Eisai Co Ltd will present 8 poster presentations on lemborexant, an investigational agent being studied for the treatment of insomnia, at SLEEP 2019.
Long-term safety data from SUNRISE 2 (Study 303), sleep architecture data from SUNRISE 1 (Study 304), and pooled analyses from these two Phase 3 studies with a combined adult and elderly insomnia disorder population totaling over 1,600 patients will be presented, reporting on the impact of lemborexant treatment on daily function, disease severity, sleep onset, and sleep maintenance. Findings from these analyses reveal insights and will be presented in the following posters:
- Poster 102/Abstract 0367: Lemborexant Treatment for Insomnia: Six-month Safety
- Poster 105/Abstract 0368: Efficacy and Tolerability of Lemborexant in Female and Male Subjects With Insomnia
- Poster 106/Abstract 0369: Effect of Lemborexant on Sleep Architecture in Older Adults With Insomnia Disorder
- Poster 107/Abstract 0370: Patient-Reported Sleep Onset and Sleep Maintenance: Pooled Analyses of Lemborexant Phase 3 Studies
- Poster 108/Abstract 0371: Lemborexant Treatment for Insomnia in Phase 3: Impact on Disease Severity
“Eisai strives to help people who experience insomnia fall asleep, stay asleep, and wake ready the next morning,” says Ivan Cheung, chairman and CEO of Eisai Inc, in a release. “Our work to develop lemborexant is one more way in which Eisai is breaking through to provide innovative solutions to patients whose current medical needs are not being met.”
Additionally, Eisai will present Phase 1 study results evaluating respiratory function following lemborexant administration, as respiratory safety is a concern in the treatment of insomnia.1 Presentations on this topic include:
- Poster 103/Abstract 0429: Respiratory Safety of Lemborexant in Adult and Elderly Subjects With Mild Obstructive Sleep Apnea
- Poster 104/Abstract 0430: Respiratory Safety of Lemborexant in Healthy Adult and Elderly Subjects
Lemborexant is also being studied as a potential treatment of ISWRD in patients with Alzheimer’s disease. The following poster with data from a preclinical model of ISWRD will also be presented:
- Poster 022/Abstract 0056: SAMP8 Mice as a Preclinical Model for Irregular Sleep-Wake Rhythm Disorder and Efficacy of the Dual Orexin (Hypocretin) Receptor Antagonist Lemborexant
All data will be presented during the P-18 poster session on Monday, June 10, 5:15 – 7:15 pm CT.
Separate from the poster presentations, Eisai will host a symposium entitled An Interactive Case-Based Dialogue on Insomnia Diagnostic and Therapeutic Decision Making.

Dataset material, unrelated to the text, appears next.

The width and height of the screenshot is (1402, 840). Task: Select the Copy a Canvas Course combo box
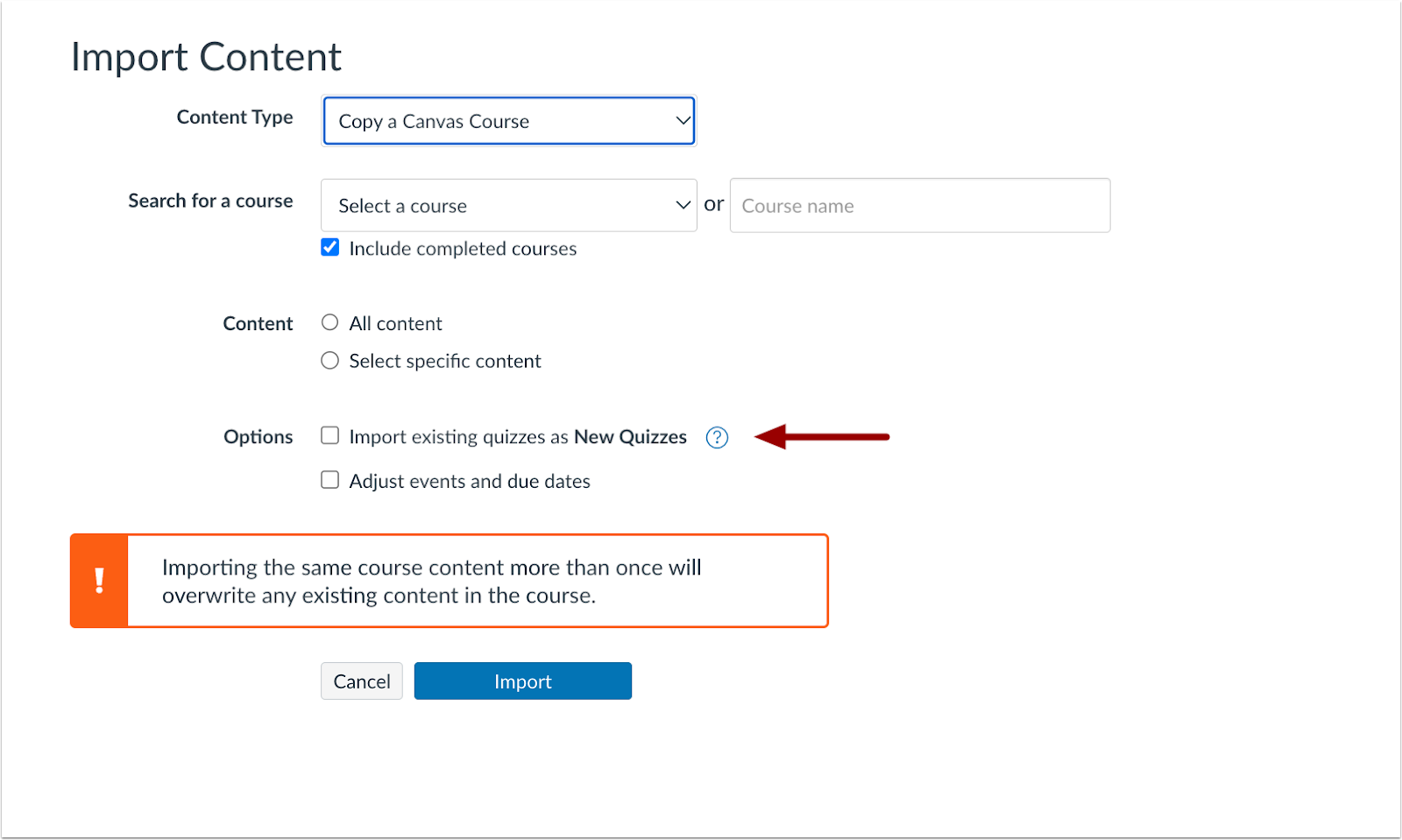tap(508, 121)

This symposium will be chaired by Phyllis Zee, MD, PhD, professor of neurology, Northwestern University and Director, Sleep Disorders Center at Northwestern Memorial Hospital, and will feature other esteemed faculty:
- Sonia Ancoli-Israel, PhD, emeritus professor of psychiatry and medicine and professor of research, University of California San Diego School of Medicine
- Daniel Buysse, MD, professor of sleep medicine, professor of psychiatry and clinical and translational science, University of Pittsburgh School of Medicine
- David Neubauer, MD, associate professor, Johns Hopkins School of Medicine, Faculty, Johns Hopkins Sleep Disorders Center
The symposium is open to all attendees of the conference. There is no need to pre-register; your conference badge allows you to attend the symposium.
Earlier this year, the Food and Drug Administration accepted for review the New Drug Application for lemborexant for the treatment of insomnia. A target Prescription Drug User Fee Act date is set for December 27, 2019.
This news brief discusses investigational uses of an agent in development and is not intended to convey conclusions about efficacy or safety. There is no guarantee that such an investigational agent will successfully complete clinical development or gain health authority approval.